2. If overloading is no option, yes.
3. If other approaches (subclassing, decorating, ...) are no option, yes.
4. Please no!

Advantages

Doing this reduces the presence of nulls in your code base, although it does not eradicate them. But that is not even the main point. There are other important advantages:

Clarifies Intent

Using Optional clearly expresses that the variable is, well, optional.

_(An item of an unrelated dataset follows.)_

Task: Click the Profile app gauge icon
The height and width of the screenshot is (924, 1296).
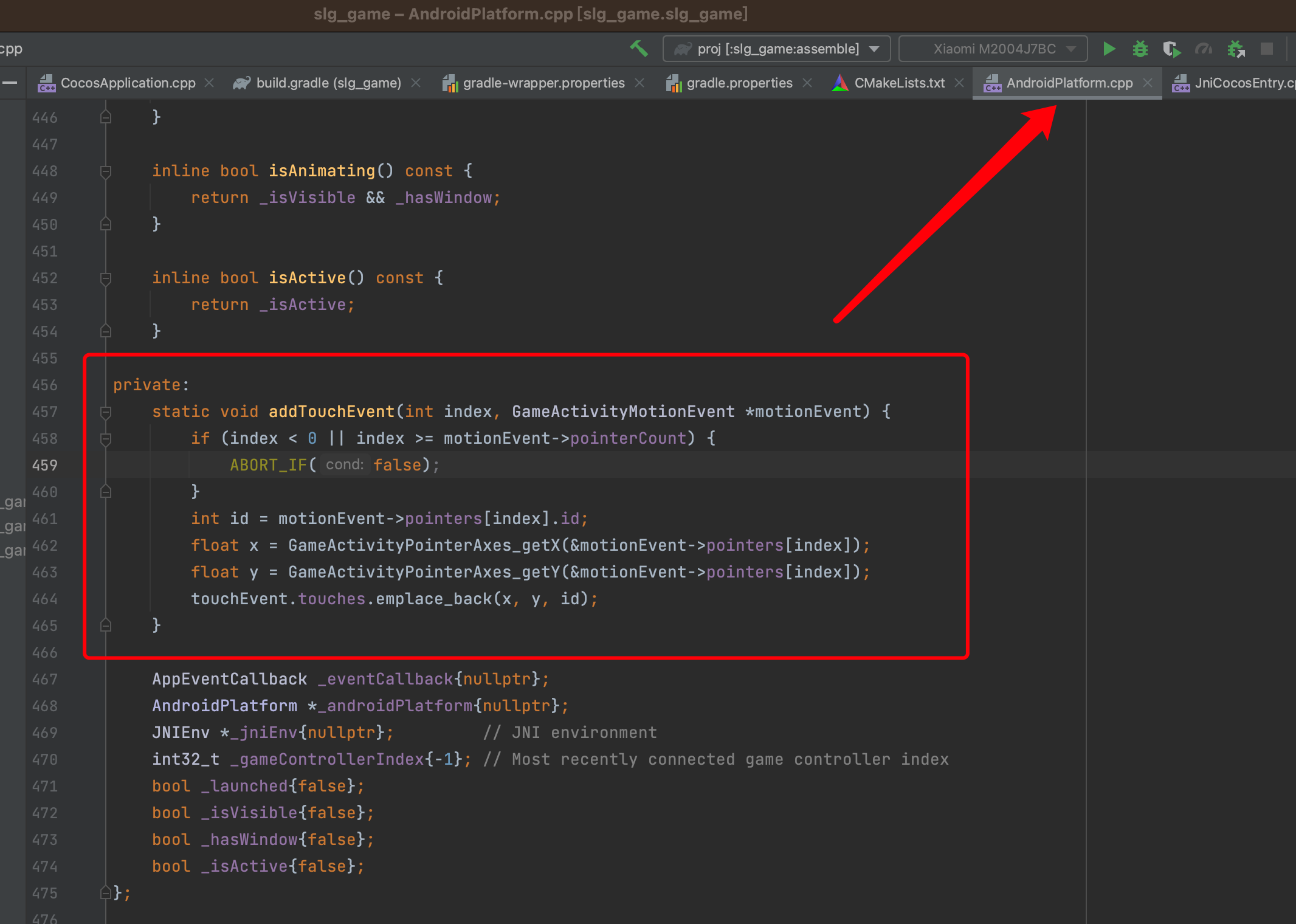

Any reader of your code or consumer of your API will be beaten over the head with the fact that there might be nothing there and that a check is necessary before accessing the value.

Removes Uncertainty

Without Optional the meaning of a null occurrence is unclear. It could be a legal representation of a state (see Map.get) or an implementation error like a missing or failed initialization.

This changes dramatically with the persistent use of Optional. Here, already the occurrence of null signifies the presence of a bug. (Because if the value were allowed to be missing, an Optional would have been used.) This makes debugging a null pointer exception much easier as the question of the meaning of this null is already answered.

More Null Checks

Now that nothing can be null anymore, this can be enforced everywhere. Whether with annotations, assertions or plain checks, you never have to think about whether this argument or that return type can be null. It can't!

Disadvantages

Of course, there is no silver bullet...

Performance

Wrapping values (especially primitives) into an extra instance can degrade performance. In tight loops this might become noticeable or even worse.

Note that the compiler might be able to circumvent the extra reference for short lived lifetimes of Optionals. In Java 10 value types might further reduce or remove the penalty.

Serialization

Optional is not serializable but a workaround is not overly complicated.

Invariance

Due to the invariance of generic types in Java, certain operations become cumbersome when the actual value type is pushed into a generic type argument. An example is given here (see "Parametric polymorphism").